[DATA IN THIS EXERCISE]

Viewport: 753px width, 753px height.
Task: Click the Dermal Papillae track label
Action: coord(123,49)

* * *

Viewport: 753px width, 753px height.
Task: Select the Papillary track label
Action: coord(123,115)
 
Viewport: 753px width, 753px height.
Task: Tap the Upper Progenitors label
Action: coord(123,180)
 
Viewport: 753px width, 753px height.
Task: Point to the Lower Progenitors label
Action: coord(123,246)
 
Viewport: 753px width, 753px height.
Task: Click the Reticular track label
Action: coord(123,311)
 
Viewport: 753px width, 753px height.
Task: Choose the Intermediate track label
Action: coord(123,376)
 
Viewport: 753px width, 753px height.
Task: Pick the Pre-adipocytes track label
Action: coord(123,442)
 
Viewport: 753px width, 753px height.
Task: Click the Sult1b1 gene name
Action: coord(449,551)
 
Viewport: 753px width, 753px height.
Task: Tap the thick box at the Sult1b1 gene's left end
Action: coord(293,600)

--

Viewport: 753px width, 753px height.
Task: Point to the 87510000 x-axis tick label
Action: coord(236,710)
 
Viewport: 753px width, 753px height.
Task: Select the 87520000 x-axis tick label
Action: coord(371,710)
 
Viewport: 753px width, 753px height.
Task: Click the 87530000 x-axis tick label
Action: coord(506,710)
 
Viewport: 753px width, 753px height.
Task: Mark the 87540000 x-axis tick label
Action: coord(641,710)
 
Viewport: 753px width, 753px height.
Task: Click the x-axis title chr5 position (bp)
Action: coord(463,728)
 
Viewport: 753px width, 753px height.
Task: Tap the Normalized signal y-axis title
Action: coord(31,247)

[BRIEF] Reproduce verbatim the lines above, from the line with "Task: Choose the Intermediate track label" through the line with "Action: coord(293,600)".

[EXERCISE OUTPUT]
Task: Choose the Intermediate track label
Action: coord(123,376)
 
Viewport: 753px width, 753px height.
Task: Pick the Pre-adipocytes track label
Action: coord(123,442)
 
Viewport: 753px width, 753px height.
Task: Click the Sult1b1 gene name
Action: coord(449,551)
 
Viewport: 753px width, 753px height.
Task: Tap the thick box at the Sult1b1 gene's left end
Action: coord(293,600)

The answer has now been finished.